## Work to be completed
Can you copy out every row below character for character, leaving the pictures out?

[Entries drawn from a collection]
◆ ◆ ◆ ◆ ◆

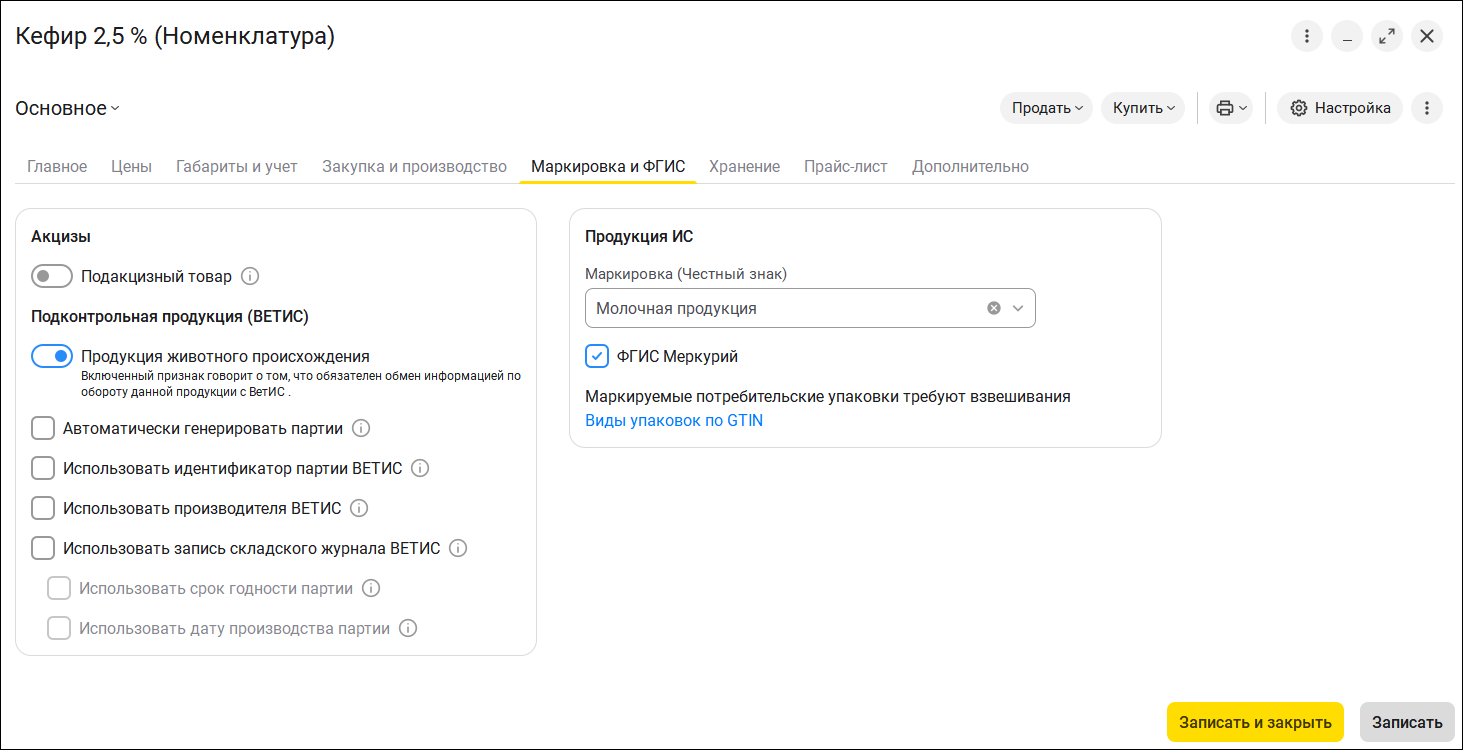Check Использовать запись складского журнала ВЕТИС

[43, 548]
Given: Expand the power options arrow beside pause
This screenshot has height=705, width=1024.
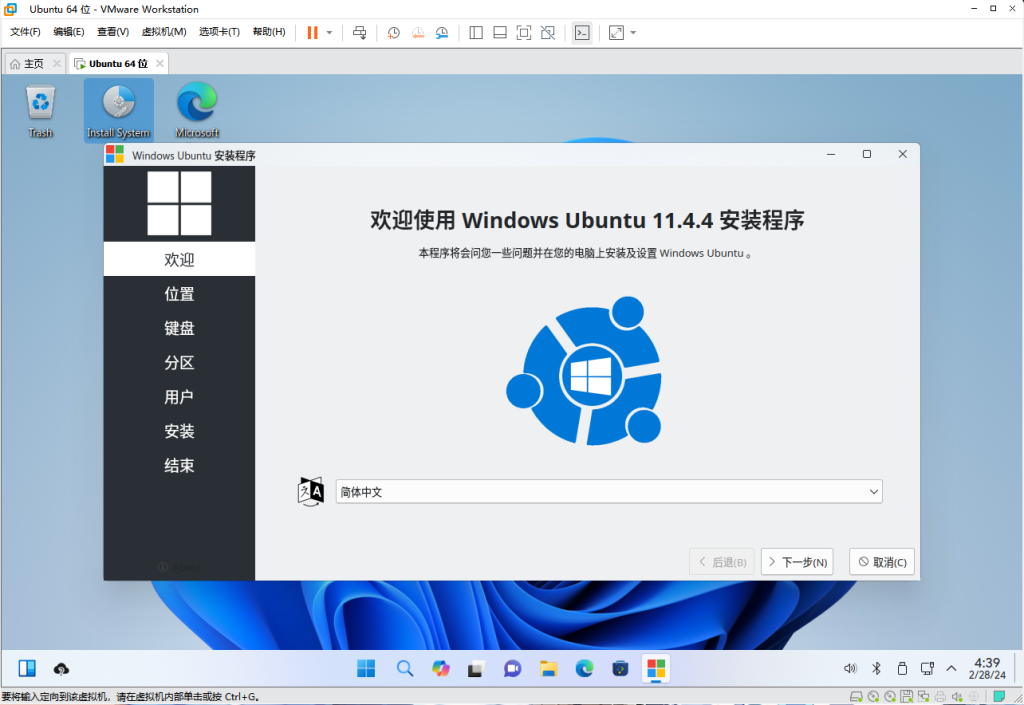Looking at the screenshot, I should 330,33.
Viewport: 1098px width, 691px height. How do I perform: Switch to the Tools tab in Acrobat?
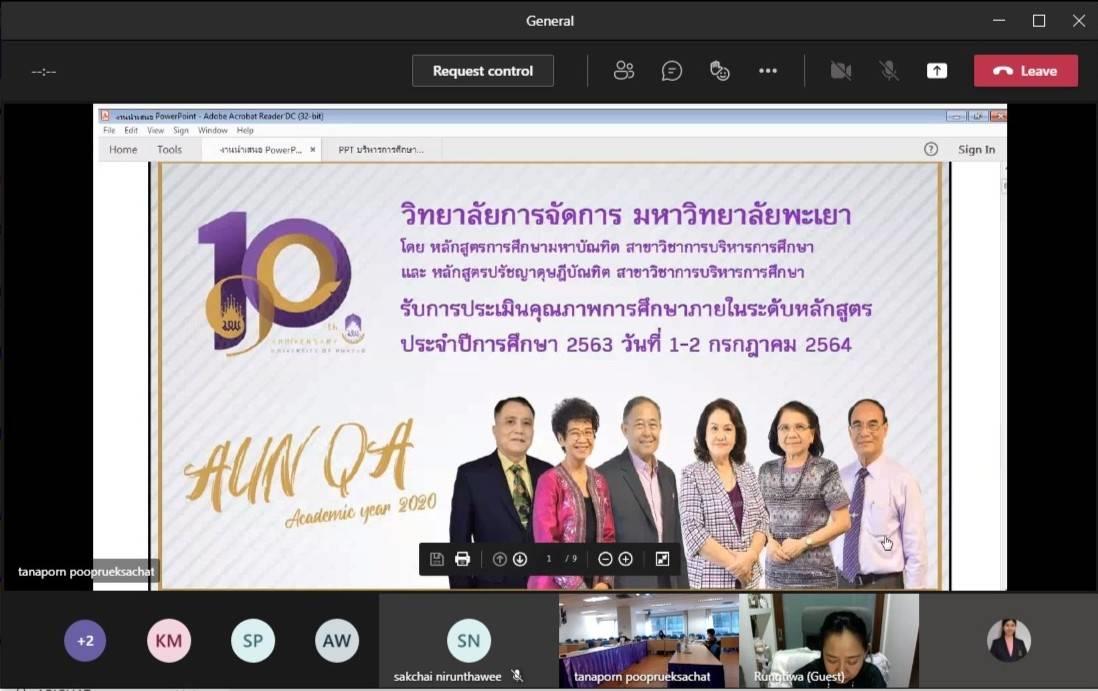click(169, 150)
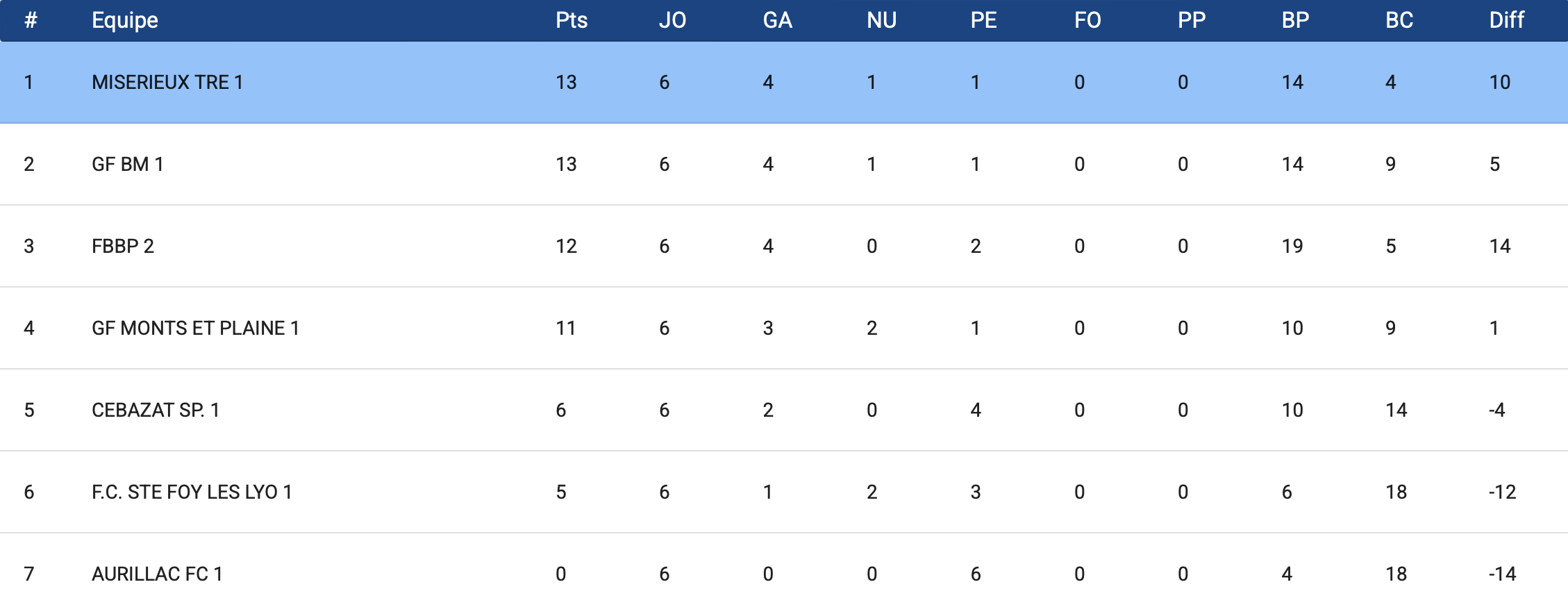Image resolution: width=1568 pixels, height=614 pixels.
Task: Click the # rank column header
Action: click(31, 20)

◆ ◆ ◆ ◆ ◆

## Reply to the task
Check Использовать запись складского журнала ВЕТИС

[43, 548]
Given: Expand the power options arrow beside pause
This screenshot has height=705, width=1024.
Looking at the screenshot, I should 330,33.
Viewport: 1098px width, 691px height. How do I perform: Switch to the Tools tab in Acrobat?
click(169, 150)
Image resolution: width=1568 pixels, height=614 pixels.
Task: Click the # rank column header
Action: click(31, 20)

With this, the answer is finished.